**Data for this task:**
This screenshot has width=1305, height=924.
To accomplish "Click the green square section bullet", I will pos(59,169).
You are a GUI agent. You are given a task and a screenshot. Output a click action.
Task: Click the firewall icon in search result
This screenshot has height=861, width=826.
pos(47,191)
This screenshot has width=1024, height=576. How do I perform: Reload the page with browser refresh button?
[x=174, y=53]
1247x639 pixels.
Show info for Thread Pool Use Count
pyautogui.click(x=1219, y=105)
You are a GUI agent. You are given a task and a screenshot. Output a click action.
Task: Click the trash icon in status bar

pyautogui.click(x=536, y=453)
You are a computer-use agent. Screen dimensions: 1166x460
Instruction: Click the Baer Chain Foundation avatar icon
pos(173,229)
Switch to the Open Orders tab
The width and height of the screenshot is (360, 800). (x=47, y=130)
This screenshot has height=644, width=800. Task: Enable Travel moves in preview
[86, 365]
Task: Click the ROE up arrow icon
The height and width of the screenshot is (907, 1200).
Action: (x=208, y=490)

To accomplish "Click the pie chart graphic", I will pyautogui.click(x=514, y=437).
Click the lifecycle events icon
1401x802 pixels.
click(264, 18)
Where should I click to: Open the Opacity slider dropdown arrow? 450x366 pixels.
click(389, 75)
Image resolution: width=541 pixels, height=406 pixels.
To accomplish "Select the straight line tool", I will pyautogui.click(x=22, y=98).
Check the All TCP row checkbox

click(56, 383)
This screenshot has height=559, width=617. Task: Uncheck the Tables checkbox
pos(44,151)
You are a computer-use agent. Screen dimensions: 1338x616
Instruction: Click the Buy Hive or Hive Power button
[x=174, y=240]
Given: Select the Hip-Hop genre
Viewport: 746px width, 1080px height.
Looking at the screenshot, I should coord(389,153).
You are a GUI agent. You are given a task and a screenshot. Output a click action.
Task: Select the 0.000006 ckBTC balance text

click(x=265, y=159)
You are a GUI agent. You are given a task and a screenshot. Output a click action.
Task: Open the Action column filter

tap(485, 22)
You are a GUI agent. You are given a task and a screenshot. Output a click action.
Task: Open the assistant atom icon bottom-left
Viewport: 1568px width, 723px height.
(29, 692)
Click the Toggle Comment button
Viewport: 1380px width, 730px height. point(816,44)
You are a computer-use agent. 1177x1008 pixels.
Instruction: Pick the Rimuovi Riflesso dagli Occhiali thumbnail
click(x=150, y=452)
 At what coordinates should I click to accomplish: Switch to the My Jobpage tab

**Stated task:**
Render every line of the items above as a Markdown table with the columns "No." and "Line", numbering the rows and leaving out blank lines.

**Answer to this problem:**
| No. | Line |
|---|---|
| 1 | This screenshot has width=1305, height=924. |
| 2 | To accomplish "Click the green square section bullet", I will pos(59,169). |
| 3 | You are a GUI agent. You are given a task and a screenshot. Output a click action. |
| 4 | Task: Click the firewall icon in search result |
| 5 | This screenshot has height=861, width=826. |
| 6 | pos(47,191) |
| 7 | This screenshot has width=1024, height=576. How do I perform: Reload the page with browser refresh button? |
| 8 | [x=174, y=53] |
| 9 | 1247x639 pixels. |
| 10 | Show info for Thread Pool Use Count |
| 11 | pyautogui.click(x=1219, y=105) |
| 12 | You are a GUI agent. You are given a task and a screenshot. Output a click action. |
| 13 | Task: Click the trash icon in status bar |
| 14 | pyautogui.click(x=536, y=453) |
| 15 | You are a computer-use agent. Screen dimensions: 1166x460 |
| 16 | Instruction: Click the Baer Chain Foundation avatar icon |
| 17 | pos(173,229) |
| 18 | Switch to the Open Orders tab |
| 19 | The width and height of the screenshot is (360, 800). (x=47, y=130) |
| 20 | This screenshot has height=644, width=800. Task: Enable Travel moves in preview |
| 21 | [86, 365] |
| 22 | Task: Click the ROE up arrow icon |
| 23 | The height and width of the screenshot is (907, 1200). |
| 24 | Action: (x=208, y=490) |
| 25 | To accomplish "Click the pie chart graphic", I will pyautogui.click(x=514, y=437). |
| 26 | Click the lifecycle events icon |
| 27 | 1401x802 pixels. |
| 28 | click(264, 18) |
| 29 | Where should I click to: Open the Opacity slider dropdown arrow? 450x366 pixels. |
| 30 | click(389, 75) |
| 31 | Image resolution: width=541 pixels, height=406 pixels. |
| 32 | To accomplish "Select the straight line tool", I will pyautogui.click(x=22, y=98). |
| 33 | Check the All TCP row checkbox |
| 34 | click(56, 383) |
| 35 | This screenshot has height=559, width=617. Task: Uncheck the Tables checkbox |
| 36 | pos(44,151) |
| 37 | You are a computer-use agent. Screen dimensions: 1338x616 |
| 38 | Instruction: Click the Buy Hive or Hive Power button |
| 39 | [x=174, y=240] |
| 40 | Given: Select the Hip-Hop genre |
| 41 | Viewport: 746px width, 1080px height. |
| 42 | Looking at the screenshot, I should coord(389,153). |
| 43 | You are a GUI agent. You are given a task and a screenshot. Output a click action. |
| 44 | Task: Select the 0.000006 ckBTC balance text |
| 45 | click(x=265, y=159) |
| 46 | You are a GUI agent. You are given a task and a screenshot. Output a click action. |
| 47 | Task: Open the Action column filter |
| 48 | tap(485, 22) |
| 49 | You are a GUI agent. You are given a task and a screenshot. Output a click action. |
| 50 | Task: Open the assistant atom icon bottom-left |
| 51 | Viewport: 1568px width, 723px height. |
| 52 | (29, 692) |
| 53 | Click the Toggle Comment button |
| 54 | Viewport: 1380px width, 730px height. point(816,44) |
| 55 | You are a computer-use agent. 1177x1008 pixels. |
| 56 | Instruction: Pick the Rimuovi Riflesso dagli Occhiali thumbnail |
| 57 | click(x=150, y=452) |
| 58 |  At what coordinates should I click to accomplish: Switch to the My Jobpage tab |